__Exercise goal__:
Among the entries below, only the lines starting at the one with "Open search filter" and ending at the one with "Check the Enable", both included, are to be printed exactly.

__Input__:

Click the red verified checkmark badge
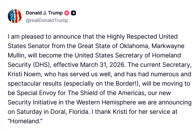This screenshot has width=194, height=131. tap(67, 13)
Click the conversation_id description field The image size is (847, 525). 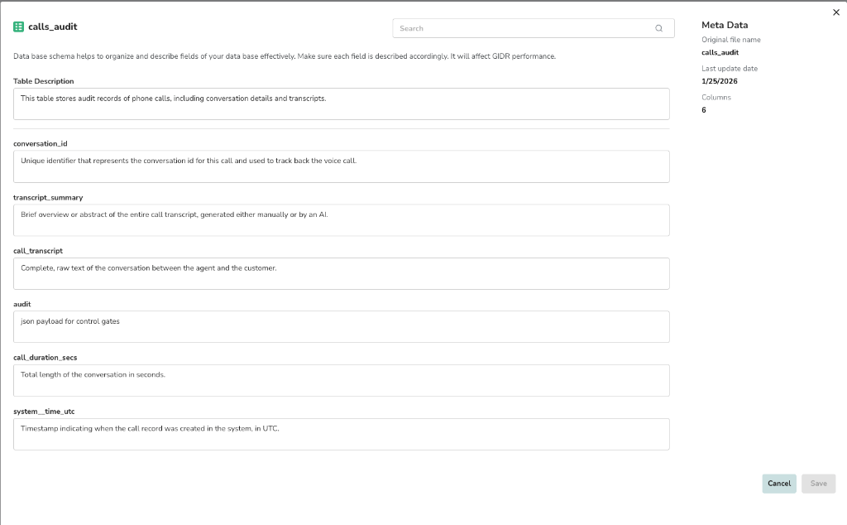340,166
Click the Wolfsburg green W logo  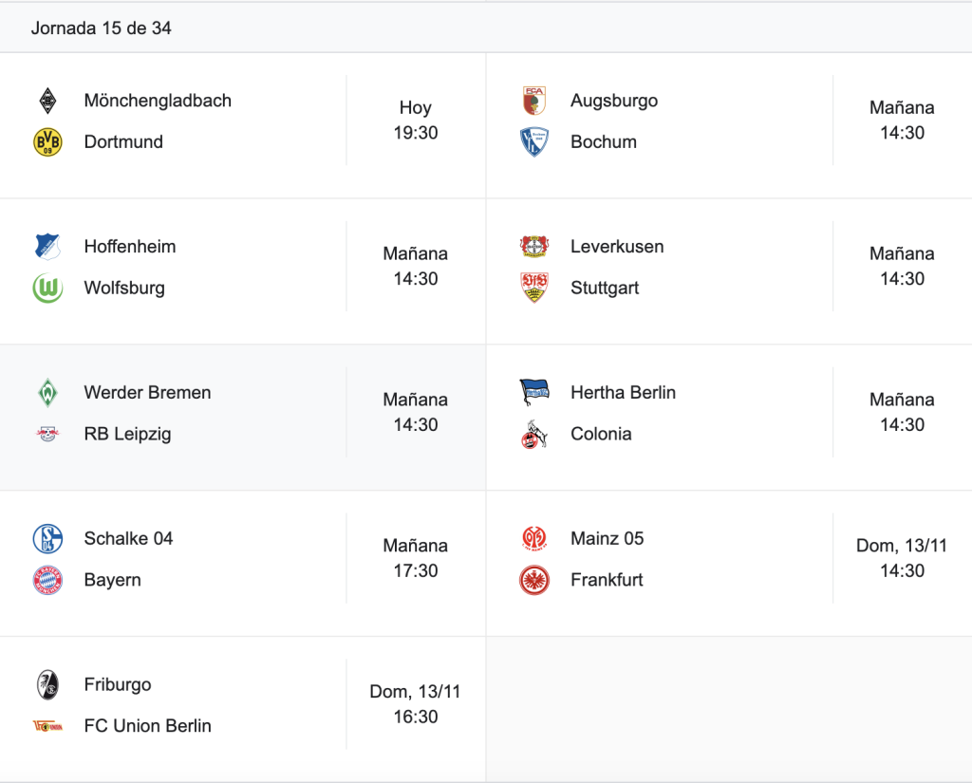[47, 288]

* * *

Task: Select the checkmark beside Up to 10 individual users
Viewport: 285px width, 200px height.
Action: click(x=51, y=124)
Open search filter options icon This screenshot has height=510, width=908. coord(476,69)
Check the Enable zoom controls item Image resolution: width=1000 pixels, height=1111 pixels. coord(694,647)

__Exercise response__:
Open search filter options icon This screenshot has height=510, width=908. coord(476,69)
Check the Enable zoom controls item Image resolution: width=1000 pixels, height=1111 pixels. coord(694,647)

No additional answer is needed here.